In this architecture, the AI platform connects to the carrier network as one of several applications. Teams Phone, a Five9 contact center, and an outbound dialer all connect to the same network. The routing layer - an SBC - directs traffic to the right application based on defined rules. When an AI agent transfers to a live agent, that happens at the carrier layer without custom development. When the AI platform changes, numbers stay in the network and routing updates point at the new platform.
It requires more setup than pointing Twilio at an AI platform. But for organizations where AI voice is a durable operational capability rather than a pilot project, it is the architecture that does not need to be rebuilt every time something changes.
The Bottom Line
Twilio Programmable Voice is a reasonable starting point for AI voice PSTN connectivity. It is not a unified carrier infrastructure. For organizations running AI voice alongside other voice applications - and expecting those applications to share routing, failover, and carrier-layer visibility - the gap between a CPaaS API and a carrier-grade network is the gap between a working pilot and a scalable deployment.
Frequently Asked Questions
What is the PSTN and why does it matter for AI voice agents?
The PSTN (Public Switched Telephone Network) is the infrastructure that carries real phone calls. AI voice models operate in the cloud and do not natively connect to it, so a carrier layer must sit between the AI platform and the phone network to provision numbers, handle SIP routing, and deliver calls.
Why do most AI voice platforms use Twilio Programmable Voice?
Twilio Programmable Voice is fast to set up and well-documented, which is why platforms like Vapi, Bland, Retell, and ElevenLabs adopted it as their default PSTN layer. Developers can provision a number inside Twilio, wire it to their AI platform through the API, and calls flow quickly.
What are the limits of Twilio Programmable Voice for enterprise AI voice deployments?
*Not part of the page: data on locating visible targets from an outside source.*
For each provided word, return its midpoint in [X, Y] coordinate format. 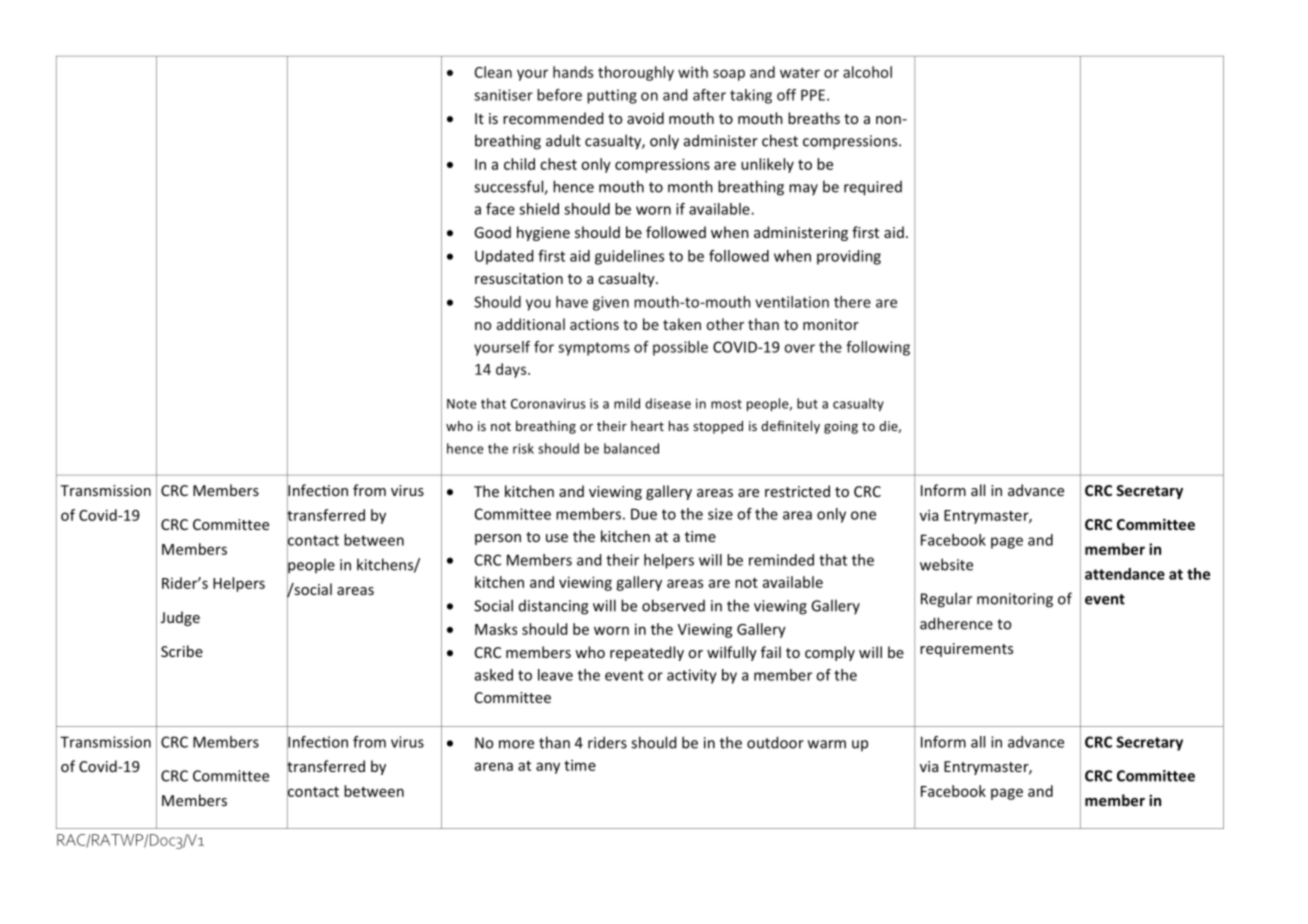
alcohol [867, 72]
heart [647, 426]
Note [462, 404]
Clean [493, 72]
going [841, 427]
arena [494, 766]
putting [612, 96]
Twilio offers two separate products: Programmable Voice for AI and application-layer voice, and Elastic SIP Trunking for UCaaS and contact center connectivity. These products do not share a routing layer, so moving a call from an AI agent to a live Teams agent requires custom development rather than native cross-product routing.
How does latency at the carrier layer affect AI voice quality?
The carrier path contributes to the delay between the AI generating a response and that audio reaching the caller. Low-latency routing at the carrier layer is a baseline requirement for natural-sounding AI conversation.
What uptime standard should an AI voice carrier layer meet?
An AI voice agent handling the majority of inbound calls at peak hours is a core operational dependency, not a supplemental feature. The reliability standard is five nines. Downtime during peak hours has a direct, calculable cost.
How does an independent carrier layer make it easier to switch AI voice platforms?
When numbers live in the network rather than inside any single application, switching AI platforms does not require a rebuild. Routing updates at the carrier layer point at the new platform, and the phone numbers stay in place.